[TASK DETAILS]
Look through the entries. Copy each line that has the word "title".

[INFORMATION PROVIDED]

···

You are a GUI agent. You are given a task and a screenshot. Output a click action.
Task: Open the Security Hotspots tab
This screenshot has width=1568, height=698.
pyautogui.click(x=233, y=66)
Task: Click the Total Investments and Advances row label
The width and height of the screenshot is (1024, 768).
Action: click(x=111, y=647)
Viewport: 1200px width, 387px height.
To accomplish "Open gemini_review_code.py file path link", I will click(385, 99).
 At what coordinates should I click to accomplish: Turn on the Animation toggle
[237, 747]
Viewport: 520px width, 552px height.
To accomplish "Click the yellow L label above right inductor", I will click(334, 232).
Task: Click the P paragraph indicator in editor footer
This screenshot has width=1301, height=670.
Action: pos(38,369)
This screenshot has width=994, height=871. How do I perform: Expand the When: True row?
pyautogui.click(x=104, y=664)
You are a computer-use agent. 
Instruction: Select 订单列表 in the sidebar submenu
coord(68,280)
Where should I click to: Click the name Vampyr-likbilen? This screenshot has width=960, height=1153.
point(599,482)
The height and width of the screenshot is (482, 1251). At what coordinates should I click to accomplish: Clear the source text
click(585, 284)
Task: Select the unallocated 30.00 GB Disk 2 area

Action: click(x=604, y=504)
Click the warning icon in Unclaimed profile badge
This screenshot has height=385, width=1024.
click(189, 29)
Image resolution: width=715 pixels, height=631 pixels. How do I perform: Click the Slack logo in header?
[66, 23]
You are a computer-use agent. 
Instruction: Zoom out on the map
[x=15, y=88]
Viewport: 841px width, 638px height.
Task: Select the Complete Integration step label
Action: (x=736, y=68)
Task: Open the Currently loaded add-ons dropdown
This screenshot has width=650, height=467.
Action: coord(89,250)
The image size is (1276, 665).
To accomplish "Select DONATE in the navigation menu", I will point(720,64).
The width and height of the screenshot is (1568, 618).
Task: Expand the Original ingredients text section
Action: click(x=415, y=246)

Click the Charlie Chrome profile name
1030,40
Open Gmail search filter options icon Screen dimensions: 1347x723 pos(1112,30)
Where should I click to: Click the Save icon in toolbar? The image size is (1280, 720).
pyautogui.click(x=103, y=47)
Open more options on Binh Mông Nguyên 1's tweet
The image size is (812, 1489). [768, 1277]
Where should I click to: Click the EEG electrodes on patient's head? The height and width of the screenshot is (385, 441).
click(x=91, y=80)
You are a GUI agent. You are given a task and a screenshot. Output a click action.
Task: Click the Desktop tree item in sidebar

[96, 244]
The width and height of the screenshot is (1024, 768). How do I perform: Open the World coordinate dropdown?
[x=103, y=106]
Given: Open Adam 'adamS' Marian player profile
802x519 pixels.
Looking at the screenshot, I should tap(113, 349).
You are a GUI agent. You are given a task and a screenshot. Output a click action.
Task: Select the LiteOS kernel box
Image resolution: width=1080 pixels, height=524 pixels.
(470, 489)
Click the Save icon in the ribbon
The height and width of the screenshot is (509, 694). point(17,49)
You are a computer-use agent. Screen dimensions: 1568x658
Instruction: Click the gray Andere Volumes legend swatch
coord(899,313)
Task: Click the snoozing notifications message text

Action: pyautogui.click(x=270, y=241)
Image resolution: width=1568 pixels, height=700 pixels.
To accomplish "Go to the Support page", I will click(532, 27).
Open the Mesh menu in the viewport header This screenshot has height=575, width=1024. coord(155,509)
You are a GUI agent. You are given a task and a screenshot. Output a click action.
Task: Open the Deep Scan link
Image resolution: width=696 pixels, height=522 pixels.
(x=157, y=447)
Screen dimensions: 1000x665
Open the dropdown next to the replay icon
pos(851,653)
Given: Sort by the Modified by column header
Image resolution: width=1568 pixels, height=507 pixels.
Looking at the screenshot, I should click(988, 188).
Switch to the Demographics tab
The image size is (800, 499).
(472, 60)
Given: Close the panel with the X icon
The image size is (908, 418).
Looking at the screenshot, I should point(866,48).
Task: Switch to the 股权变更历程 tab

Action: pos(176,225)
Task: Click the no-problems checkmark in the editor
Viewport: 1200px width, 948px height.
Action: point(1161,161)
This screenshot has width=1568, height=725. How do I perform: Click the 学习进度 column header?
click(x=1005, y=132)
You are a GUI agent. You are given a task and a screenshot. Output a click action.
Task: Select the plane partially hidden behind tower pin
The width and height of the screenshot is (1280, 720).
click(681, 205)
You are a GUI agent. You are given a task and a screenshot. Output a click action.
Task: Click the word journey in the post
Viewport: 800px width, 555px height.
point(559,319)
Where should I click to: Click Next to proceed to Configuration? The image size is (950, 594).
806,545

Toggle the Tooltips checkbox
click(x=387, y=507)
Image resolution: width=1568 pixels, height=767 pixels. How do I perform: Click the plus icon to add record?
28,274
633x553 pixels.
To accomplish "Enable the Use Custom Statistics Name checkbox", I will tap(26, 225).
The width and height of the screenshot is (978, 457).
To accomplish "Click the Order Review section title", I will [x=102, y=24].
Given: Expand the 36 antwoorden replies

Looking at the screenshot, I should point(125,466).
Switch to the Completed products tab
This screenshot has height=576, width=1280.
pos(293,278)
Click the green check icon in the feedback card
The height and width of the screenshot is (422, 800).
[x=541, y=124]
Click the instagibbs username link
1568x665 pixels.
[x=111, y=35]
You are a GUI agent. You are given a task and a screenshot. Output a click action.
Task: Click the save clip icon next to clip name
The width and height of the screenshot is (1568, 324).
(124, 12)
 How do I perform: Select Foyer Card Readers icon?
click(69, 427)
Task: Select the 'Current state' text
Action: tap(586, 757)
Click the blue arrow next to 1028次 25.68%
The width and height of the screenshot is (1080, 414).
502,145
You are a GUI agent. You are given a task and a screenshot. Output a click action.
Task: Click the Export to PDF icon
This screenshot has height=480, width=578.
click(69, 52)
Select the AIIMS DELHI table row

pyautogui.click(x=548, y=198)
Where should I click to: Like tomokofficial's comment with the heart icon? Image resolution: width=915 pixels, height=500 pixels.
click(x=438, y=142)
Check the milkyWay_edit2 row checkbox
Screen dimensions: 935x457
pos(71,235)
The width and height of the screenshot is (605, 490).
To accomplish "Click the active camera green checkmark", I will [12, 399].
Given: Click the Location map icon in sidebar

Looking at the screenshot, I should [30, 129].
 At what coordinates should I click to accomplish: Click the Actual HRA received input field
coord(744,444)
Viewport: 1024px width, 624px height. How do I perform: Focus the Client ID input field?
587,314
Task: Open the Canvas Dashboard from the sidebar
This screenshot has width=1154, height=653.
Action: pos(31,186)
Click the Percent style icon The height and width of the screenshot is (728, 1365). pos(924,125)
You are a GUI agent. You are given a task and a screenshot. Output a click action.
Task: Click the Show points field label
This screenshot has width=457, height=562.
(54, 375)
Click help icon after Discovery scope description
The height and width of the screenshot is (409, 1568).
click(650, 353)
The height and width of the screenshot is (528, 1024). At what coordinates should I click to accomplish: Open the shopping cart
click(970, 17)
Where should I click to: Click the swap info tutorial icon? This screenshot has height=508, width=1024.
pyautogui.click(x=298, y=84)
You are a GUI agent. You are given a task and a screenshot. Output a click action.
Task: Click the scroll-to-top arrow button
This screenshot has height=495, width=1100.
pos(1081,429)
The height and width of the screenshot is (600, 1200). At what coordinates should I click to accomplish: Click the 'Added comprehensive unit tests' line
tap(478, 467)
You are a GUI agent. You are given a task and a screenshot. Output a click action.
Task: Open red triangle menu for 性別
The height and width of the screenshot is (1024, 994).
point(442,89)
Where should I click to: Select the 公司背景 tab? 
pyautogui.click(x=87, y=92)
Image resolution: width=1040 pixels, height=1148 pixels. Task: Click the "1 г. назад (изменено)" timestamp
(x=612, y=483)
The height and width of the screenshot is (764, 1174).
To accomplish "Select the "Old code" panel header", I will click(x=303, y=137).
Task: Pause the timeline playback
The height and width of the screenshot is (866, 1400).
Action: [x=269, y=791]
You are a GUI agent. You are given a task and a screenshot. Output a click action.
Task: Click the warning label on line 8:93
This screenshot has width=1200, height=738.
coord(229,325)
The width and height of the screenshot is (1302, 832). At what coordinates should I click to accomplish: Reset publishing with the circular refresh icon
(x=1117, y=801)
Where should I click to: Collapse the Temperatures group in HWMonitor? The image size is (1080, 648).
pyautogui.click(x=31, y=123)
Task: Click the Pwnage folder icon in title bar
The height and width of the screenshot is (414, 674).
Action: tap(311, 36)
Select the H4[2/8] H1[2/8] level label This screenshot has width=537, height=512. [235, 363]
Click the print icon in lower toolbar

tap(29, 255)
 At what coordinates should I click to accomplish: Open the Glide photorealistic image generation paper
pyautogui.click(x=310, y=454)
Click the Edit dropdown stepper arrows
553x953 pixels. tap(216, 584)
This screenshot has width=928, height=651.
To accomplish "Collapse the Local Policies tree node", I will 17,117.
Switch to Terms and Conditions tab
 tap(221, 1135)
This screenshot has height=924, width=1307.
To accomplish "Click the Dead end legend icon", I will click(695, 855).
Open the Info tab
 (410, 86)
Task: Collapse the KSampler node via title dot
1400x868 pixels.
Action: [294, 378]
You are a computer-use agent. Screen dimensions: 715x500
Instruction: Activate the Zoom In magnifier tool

···

[COMPLETED EXERCISE]
To accomplish "Click the Order Review section title", I will [x=102, y=24].
Task: Click the Pwnage folder icon in title bar
Task: Collapse the KSampler node via title dot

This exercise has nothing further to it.